Pilø echoes this stance, asserting that “our job is to try to rescue the archaeological finds that emerge from the melting ice.” In fact, the time frame for recovering these artifacts is highly limited. Their organic composition makes them vulnerable to disintegration and decomposition, meaning that if items are not found soon after they are freed from the ice they will likely be lost forever.
The work is not without its emotional toll, and he emphasizes that it makes a “deep impression” to witness such rapid melting of mountain ice and glaciers. “Collecting pieces of human history as they appear in a reverse time order from the retreating ice is a job one cannot do without a deep sense of foreboding.” He added that they keep the carbon footprint of the program low, which often means avoiding the use of helicopters and transporting heavy equipment to higher altitudes on foot (though sometimes with the aid of pack horses).
With a total of 63 sites as of 2021, and about 100 additional candidates, the Secrets of the Ice program is not slowing down. All of these locations are ancient reindeer and caribou hunting grounds and two of them are lofty mountain passes, one of which is Lendbreen. The fact that prehistoric communities lived and hunted in these areas combined with lingering ice that preserved their lost artifacts gives the sites significant archeological potential.

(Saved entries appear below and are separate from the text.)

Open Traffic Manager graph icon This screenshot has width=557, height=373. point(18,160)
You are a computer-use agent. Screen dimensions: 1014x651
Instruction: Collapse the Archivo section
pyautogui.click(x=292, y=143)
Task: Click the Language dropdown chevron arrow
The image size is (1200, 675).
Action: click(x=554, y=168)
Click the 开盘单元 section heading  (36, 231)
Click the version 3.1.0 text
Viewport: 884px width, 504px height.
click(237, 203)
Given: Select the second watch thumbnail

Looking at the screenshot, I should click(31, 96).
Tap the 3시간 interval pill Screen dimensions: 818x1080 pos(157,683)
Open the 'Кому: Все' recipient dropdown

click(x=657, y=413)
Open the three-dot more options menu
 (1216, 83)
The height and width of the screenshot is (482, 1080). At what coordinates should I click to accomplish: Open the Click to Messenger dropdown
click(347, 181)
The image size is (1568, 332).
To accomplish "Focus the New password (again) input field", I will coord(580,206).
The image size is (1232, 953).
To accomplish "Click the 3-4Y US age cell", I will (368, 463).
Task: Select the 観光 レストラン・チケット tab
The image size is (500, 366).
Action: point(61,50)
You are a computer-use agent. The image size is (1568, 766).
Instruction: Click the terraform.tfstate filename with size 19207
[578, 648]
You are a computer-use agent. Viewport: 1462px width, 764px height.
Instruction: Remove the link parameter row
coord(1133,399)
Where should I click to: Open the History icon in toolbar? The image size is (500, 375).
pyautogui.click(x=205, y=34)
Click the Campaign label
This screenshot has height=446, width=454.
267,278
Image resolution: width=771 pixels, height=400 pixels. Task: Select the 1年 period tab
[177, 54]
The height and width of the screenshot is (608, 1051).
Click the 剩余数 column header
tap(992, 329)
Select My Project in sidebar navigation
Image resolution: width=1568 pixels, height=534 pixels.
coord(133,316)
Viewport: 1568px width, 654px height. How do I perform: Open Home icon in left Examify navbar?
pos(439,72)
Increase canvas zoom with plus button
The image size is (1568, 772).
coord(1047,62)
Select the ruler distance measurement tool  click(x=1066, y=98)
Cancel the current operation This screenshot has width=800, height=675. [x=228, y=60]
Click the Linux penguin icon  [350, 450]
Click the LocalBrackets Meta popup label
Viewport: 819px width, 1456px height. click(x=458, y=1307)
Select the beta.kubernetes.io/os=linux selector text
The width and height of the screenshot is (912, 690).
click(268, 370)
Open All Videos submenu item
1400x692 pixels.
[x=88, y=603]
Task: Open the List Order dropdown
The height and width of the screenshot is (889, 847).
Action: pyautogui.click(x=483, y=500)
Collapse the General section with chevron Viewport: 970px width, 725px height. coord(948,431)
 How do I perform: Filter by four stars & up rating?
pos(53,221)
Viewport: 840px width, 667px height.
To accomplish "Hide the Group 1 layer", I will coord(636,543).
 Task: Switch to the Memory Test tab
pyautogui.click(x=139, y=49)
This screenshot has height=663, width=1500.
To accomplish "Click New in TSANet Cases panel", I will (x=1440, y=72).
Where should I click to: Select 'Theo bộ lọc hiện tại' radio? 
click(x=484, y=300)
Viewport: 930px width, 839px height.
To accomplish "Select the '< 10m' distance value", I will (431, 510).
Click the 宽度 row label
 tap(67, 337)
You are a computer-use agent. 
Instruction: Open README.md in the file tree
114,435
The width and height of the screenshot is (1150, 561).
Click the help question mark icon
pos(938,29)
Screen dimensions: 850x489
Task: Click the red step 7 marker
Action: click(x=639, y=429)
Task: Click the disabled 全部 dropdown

According to the Norwegian Centre for Climate Services (NCCS) Climate in Norway 2100 report, large glaciers are projected to lose a third of their total area and volume by the end of this century. Smaller glaciers are anticipated to disappear entirely, except at the very highest altitudes. Pilø is grimly unfazed. “There is still a ton of work to do.”
I am grateful to all who are working on this project. Its incredible to see viking history come to life and folklore become fact.
Great story. The archeological finds are exciting in of themselves though I feel great sadness over the melting of the glaciers.
How resourceful and creative the ancient peoples in the area of Lendbreen were in a glacier filled environment! Testament to the ingenuity of humans and their adaptibility to stressful environments.